Billinton’s mother and the rest of his family arrived in Canada a year later and he ultimately achieved his goal of attending university, earning the bachelor’s degree in electrical engineering that became the foundation of his remarkable career.
Dr. Billinton (DSc), a University of Saskatchewan (USask) distinguished professor emeritus, is recognized as a pioneer in power system reliability engineering. The book he published in 1970 is considered to be the first book in English on the subject. In total he authored or co-authored 10 books and more than 975 technical papers. He has a Google Scholar h–index of 91—which is considered exceptional—with more than 42,000 citations.
“He’s a major figure in power systems engineering who’s known worldwide. He pioneered the field and set the standards,” said Dr. Safa Kasap (DSc), Billinton’s longtime colleague in the USask Department of Electrical and Computer Engineering.
In his area of research—power system reliability, economics and performance—Billinton developed a range of techniques to evaluate the reliability of engineering systems including large electric power generation, transmission and distribution systems.
Billinton’s impact on his field was recently recognized when he received the Lifetime Achievement Award from the Institute of Electrical and Electronics Engineers (IEEE) Power & Energy Society. The occasion became even more memorable as Billinton and his wife Joyce celebrated their 63rd wedding anniversary at the award ceremony in Atlanta.
“I have always been excited about the work I was doing. We created and developed many concepts and techniques that advanced power system reliability,” said Billinton, whose quiet, courteous presence belies his larger-than-life reputation.
Billinton earned bachelor’s and master’s degrees at the University of Manitoba and PhD and DSc degrees from USask. But before beginning his career at the university, he spent four years at Manitoba Hydro, gaining valuable experience that he said provided him with the vision to blend the theoretical and the practical.

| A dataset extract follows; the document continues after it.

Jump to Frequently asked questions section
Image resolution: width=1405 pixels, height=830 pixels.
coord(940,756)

When Billinton joined USask in 1964 he was tasked with establishing the Power Systems Research Group. It soon gained an international reputation and more than 55 years later, Billinton, now 84, is still an active member, attending on-campus meetings and staying busy in his home office.

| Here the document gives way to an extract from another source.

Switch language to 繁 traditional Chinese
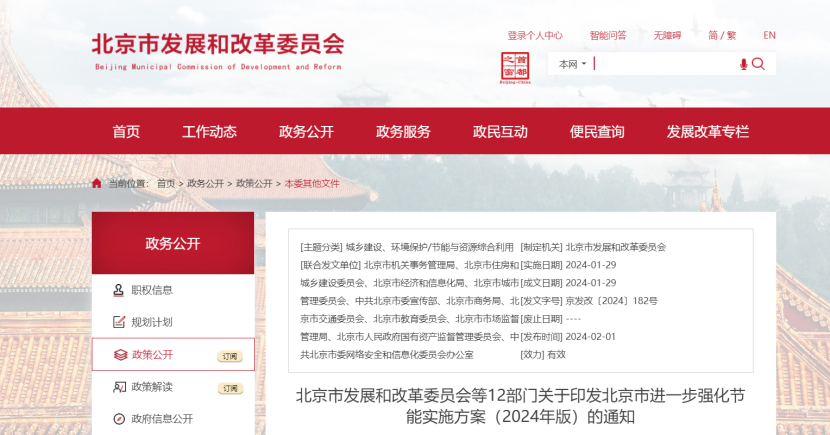 coord(732,35)
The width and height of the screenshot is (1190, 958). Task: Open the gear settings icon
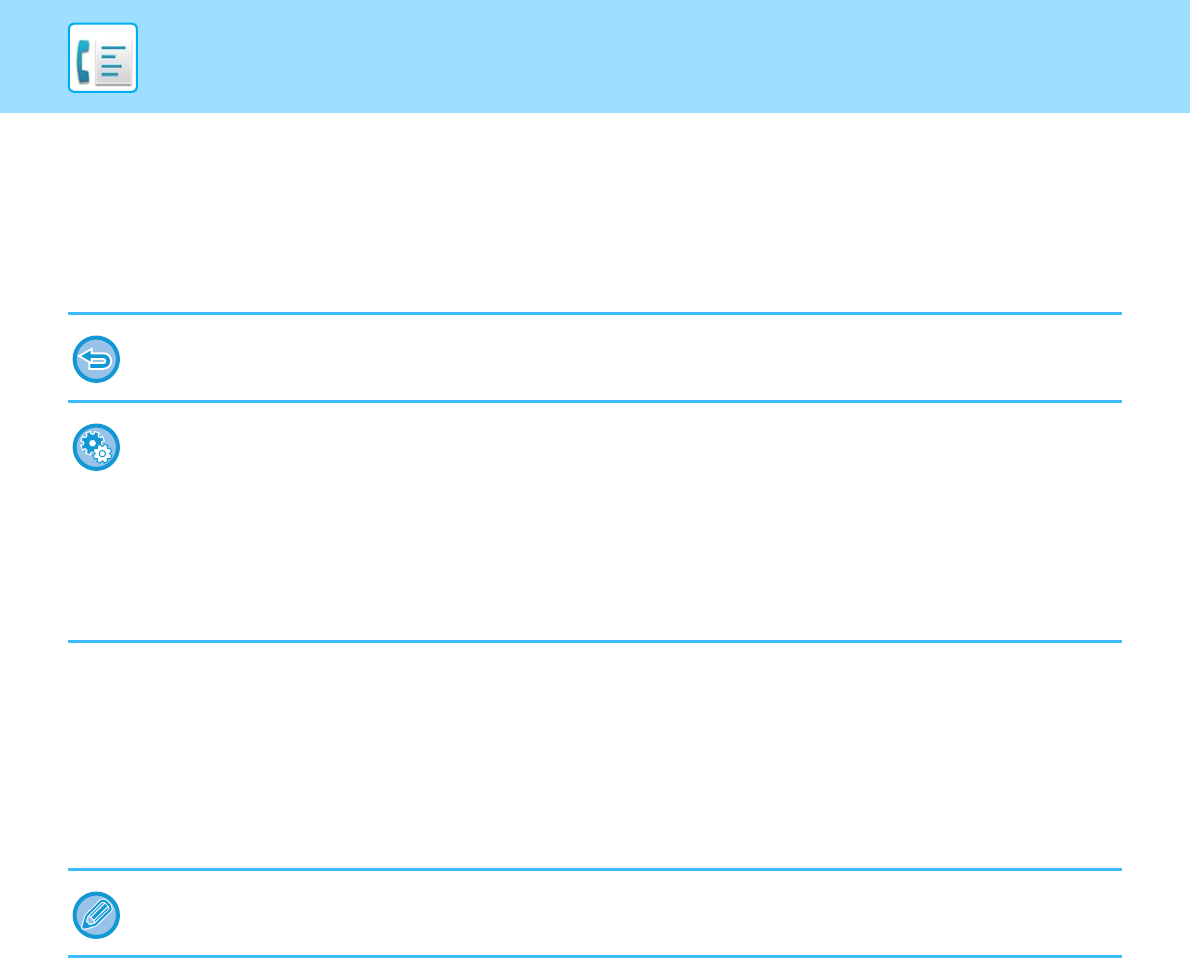tap(96, 448)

He recalls with satisfaction and pride the work he did beyond the university—consulting with many large utility providers in North America and abroad—reaching out to exchange knowledge and ideas decades before boundless collaboration was a commitment in the university’s strategic plan.

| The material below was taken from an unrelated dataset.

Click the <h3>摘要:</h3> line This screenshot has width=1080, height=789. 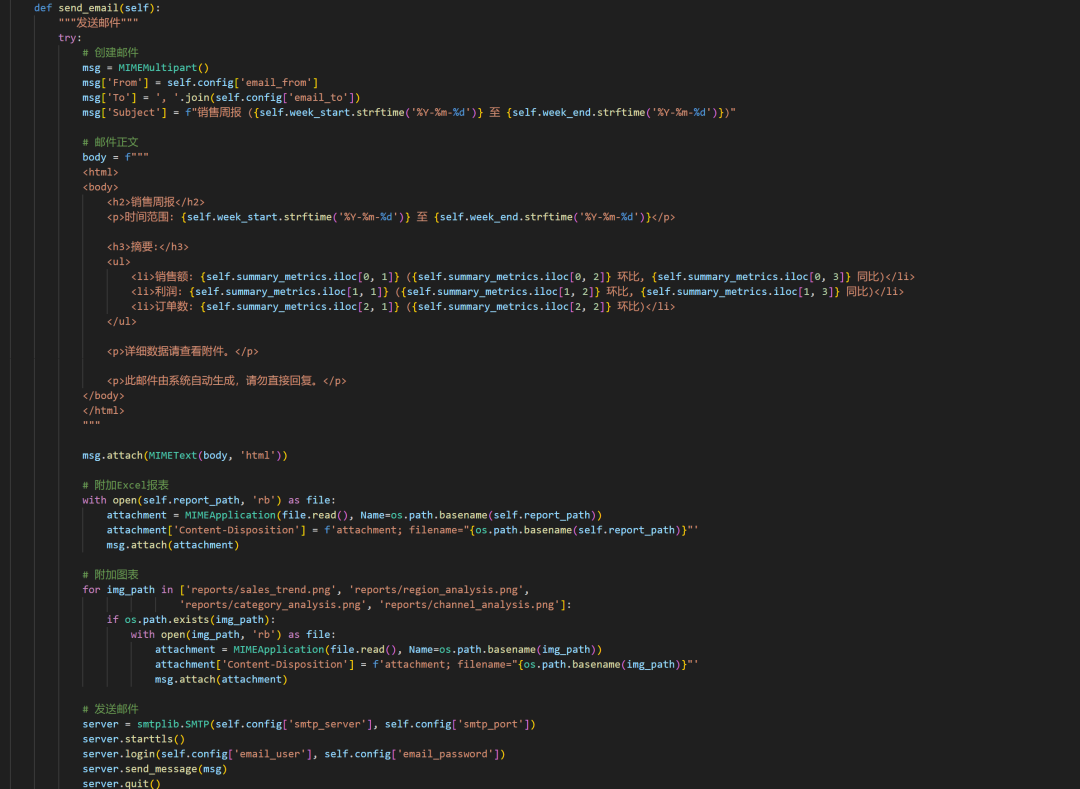148,247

“My work and travel enabled me to meet many other people in the reliability world and develop lasting relationships,” he said.
In all, Billinton delivered presentations or courses in 42 countries, along with 100-plus short courses to electric power utilities, flying more than a million airline miles in the process.
He did this work while making considerable contributions to teaching and learning at the engineering college, supervising more than 135 graduate students. He also served as head of the Department of Electrical Engineering; associate dean responsible for graduate studies, research and extension; assistant dean; and acting dean.
Reflecting on his career and the lifetime achievement award, Billinton, though pleased with the recognition, offers a typically understated response: “It’s a nice way to finish up.”